The purpose of this study was to investigate the enhanced therapeutic effect of the combined use of shRNA (small hairpin RNA) therapy for the hexokinase II (HKII) gene and (131)I human sodium iodide symporter (hNIS) as a gene therapy for in vitro and in vivo treatment of anaplastic thyroid carcinoma cells (ARO) in an animal model.
Methods: A recombinant lentivirus containing a plasmid with the hNIS gene driven by phosphoglycerate kinase promoter and green fluorescent protein (GFP) linked with an internal ribosome entry site sequence was produced. ARO cells were transfected with the virus and sorted by fluorescent activated cell sorting using GFP (ARO-NG). The messenger RNA expression of hNIS and GFP were evaluated with reverse-transcriptase polymerase chain reaction, and the function of hNIS was verified by (125)I uptake. The lentiviral vector expressing shRNA against HKII (Lenti-HKII shRNA) was constructed and used to infect ARO-NG cells. The effect of Lenti-HKII shRNA was evaluated by reverse-transcriptase polymerase chain reaction, (18)F-FDG uptake, and HK activity. An in vitro clonogenic assay was performed after Lenti-HKII shRNA therapy, (131)I therapy, and a combined therapy. The therapies were also applied in vivo to an animal model with an ARO-NG xenograft, and the effects were assessed with caliper measurements and (18)F-FDG PET.
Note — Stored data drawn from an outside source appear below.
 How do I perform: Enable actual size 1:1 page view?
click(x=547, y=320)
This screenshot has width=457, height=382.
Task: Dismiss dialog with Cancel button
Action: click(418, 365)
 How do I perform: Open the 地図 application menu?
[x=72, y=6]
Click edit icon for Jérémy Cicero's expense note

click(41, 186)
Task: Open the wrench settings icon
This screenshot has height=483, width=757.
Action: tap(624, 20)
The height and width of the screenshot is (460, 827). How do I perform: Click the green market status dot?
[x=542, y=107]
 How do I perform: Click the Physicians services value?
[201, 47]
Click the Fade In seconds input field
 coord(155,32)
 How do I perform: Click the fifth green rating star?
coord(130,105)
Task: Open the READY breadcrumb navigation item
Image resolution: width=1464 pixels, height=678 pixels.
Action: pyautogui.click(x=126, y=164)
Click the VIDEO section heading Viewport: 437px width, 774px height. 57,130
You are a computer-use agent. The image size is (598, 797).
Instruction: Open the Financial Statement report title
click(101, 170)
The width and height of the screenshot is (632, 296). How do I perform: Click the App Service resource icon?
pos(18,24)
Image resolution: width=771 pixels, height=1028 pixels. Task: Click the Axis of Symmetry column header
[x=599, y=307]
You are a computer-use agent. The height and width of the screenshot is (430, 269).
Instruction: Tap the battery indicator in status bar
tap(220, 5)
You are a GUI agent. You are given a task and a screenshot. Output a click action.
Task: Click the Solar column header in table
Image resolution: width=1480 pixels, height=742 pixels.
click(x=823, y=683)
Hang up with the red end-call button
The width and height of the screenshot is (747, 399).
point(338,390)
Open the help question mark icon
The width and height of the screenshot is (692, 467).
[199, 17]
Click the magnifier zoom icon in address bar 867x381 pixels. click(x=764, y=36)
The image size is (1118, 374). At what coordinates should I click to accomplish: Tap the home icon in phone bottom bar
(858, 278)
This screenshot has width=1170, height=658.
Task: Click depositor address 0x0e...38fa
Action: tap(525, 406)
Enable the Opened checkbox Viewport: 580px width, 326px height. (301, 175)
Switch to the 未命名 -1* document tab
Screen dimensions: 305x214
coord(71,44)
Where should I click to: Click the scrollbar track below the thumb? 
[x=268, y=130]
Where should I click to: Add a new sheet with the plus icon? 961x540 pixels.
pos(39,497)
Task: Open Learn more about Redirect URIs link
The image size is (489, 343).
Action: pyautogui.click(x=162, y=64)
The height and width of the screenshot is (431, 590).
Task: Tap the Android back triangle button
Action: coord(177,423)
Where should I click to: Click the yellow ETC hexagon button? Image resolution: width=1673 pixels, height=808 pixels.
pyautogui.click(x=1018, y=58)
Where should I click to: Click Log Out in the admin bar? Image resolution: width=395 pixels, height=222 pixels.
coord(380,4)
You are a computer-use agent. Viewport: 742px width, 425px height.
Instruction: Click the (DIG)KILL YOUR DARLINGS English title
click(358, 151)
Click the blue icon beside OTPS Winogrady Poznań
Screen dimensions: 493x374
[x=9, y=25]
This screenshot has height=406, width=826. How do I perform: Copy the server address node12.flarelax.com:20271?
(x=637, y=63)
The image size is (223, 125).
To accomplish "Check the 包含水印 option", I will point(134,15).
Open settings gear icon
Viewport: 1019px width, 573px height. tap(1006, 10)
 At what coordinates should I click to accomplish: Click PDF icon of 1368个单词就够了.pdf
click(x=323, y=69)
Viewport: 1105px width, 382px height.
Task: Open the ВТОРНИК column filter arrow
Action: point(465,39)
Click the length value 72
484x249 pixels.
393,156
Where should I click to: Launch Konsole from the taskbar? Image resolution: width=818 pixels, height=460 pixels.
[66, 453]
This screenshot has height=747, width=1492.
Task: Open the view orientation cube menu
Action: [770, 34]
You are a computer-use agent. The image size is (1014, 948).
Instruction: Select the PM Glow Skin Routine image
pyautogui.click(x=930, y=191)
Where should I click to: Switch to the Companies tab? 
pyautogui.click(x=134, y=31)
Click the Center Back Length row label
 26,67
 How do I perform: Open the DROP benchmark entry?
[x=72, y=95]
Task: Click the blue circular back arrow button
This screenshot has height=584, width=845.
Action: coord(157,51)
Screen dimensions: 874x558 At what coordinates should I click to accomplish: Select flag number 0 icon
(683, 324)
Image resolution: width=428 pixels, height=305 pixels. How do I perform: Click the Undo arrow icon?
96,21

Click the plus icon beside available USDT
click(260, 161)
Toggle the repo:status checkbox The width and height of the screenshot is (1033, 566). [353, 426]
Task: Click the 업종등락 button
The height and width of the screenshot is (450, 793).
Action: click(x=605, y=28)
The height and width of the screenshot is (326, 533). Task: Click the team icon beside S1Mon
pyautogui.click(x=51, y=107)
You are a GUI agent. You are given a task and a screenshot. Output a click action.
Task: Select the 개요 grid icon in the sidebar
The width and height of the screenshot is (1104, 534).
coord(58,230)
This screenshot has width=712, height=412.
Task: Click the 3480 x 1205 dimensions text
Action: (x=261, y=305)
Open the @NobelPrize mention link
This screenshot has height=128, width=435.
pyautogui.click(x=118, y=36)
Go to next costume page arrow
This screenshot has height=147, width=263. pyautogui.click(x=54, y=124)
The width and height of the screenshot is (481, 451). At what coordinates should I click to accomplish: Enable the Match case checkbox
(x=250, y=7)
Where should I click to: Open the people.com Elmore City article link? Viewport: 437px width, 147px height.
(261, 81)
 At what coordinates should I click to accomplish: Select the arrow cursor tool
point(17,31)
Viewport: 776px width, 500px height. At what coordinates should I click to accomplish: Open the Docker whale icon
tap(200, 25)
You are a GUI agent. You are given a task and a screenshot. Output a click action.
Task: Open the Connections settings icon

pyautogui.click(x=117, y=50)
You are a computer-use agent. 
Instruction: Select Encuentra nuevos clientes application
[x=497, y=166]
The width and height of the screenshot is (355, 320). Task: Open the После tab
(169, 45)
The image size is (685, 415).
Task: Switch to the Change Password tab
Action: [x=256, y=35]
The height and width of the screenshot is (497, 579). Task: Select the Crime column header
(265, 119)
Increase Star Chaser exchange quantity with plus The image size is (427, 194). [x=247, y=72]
Results: ARO-NG cells showed an (125)I uptake 76-fold higher than the parent ARO cells. Compared with the uninfected ARO-NG cells, ARO-NG cells infected with Lenti-HKII shRNA had lower HKII messenger RNA expression, lower (18)F-FDG uptake, and HK activity. The proliferation of ARO-NG cells was inhibited by (131)I and Lenti-HKII shRNA therapies and further inhibited by the combined (131)I and Lenti-HKII shRNA therapy. Both the Lenti-HKII shRNA therapy and the (131)I therapy inhibited in vivo tumor growth in the tumor xenograft model. The combined Lenti-HKII shRNA and (131)I therapy resulted in a further decrease of tumor growth.
Conclusion: Our results suggest that the combined HKII shRNA and (131)I therapy has a stronger antitumor effect than either the (131)I therapy or the HKII shRNA alone. Therefore, this combined therapy could be used as a powerful strategy for treating anaplastic thyroid carcinoma.